#### Records ####

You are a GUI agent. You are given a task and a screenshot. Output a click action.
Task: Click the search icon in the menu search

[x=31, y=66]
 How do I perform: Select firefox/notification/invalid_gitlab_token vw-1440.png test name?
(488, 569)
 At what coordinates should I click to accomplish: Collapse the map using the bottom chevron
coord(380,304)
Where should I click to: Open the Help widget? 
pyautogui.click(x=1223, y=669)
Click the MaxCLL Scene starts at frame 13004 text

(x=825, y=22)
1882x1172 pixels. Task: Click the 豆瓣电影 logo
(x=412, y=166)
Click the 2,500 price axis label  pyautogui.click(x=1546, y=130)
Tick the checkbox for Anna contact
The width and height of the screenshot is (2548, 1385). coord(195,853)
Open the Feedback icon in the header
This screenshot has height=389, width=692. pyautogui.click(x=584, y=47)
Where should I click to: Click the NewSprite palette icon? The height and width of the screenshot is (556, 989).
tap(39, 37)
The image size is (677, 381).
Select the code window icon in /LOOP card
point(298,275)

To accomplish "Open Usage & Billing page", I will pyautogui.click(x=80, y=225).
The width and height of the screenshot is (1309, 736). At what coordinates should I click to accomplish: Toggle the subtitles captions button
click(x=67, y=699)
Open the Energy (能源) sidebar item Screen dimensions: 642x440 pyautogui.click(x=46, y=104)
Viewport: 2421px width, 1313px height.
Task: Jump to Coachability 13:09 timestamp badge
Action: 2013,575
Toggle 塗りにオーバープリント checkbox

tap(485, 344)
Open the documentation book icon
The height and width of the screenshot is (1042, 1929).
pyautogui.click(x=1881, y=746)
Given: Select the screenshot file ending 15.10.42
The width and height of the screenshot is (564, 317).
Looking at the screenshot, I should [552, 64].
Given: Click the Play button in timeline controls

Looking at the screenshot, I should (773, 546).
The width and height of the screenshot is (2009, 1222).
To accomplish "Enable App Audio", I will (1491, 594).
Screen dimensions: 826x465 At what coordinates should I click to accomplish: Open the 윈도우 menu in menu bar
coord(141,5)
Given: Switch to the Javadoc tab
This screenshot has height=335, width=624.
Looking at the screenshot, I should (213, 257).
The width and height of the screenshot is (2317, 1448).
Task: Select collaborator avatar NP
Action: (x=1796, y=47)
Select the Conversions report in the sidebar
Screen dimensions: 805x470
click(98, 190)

####

Using the records above, copy exactly the lines from the one containing "Given: Switch to the Javadoc tab" through the last, inclusive, and nothing else.

■ Answer to the exercise ■
Given: Switch to the Javadoc tab
This screenshot has height=335, width=624.
Looking at the screenshot, I should (213, 257).
The width and height of the screenshot is (2317, 1448).
Task: Select collaborator avatar NP
Action: (x=1796, y=47)
Select the Conversions report in the sidebar
Screen dimensions: 805x470
click(98, 190)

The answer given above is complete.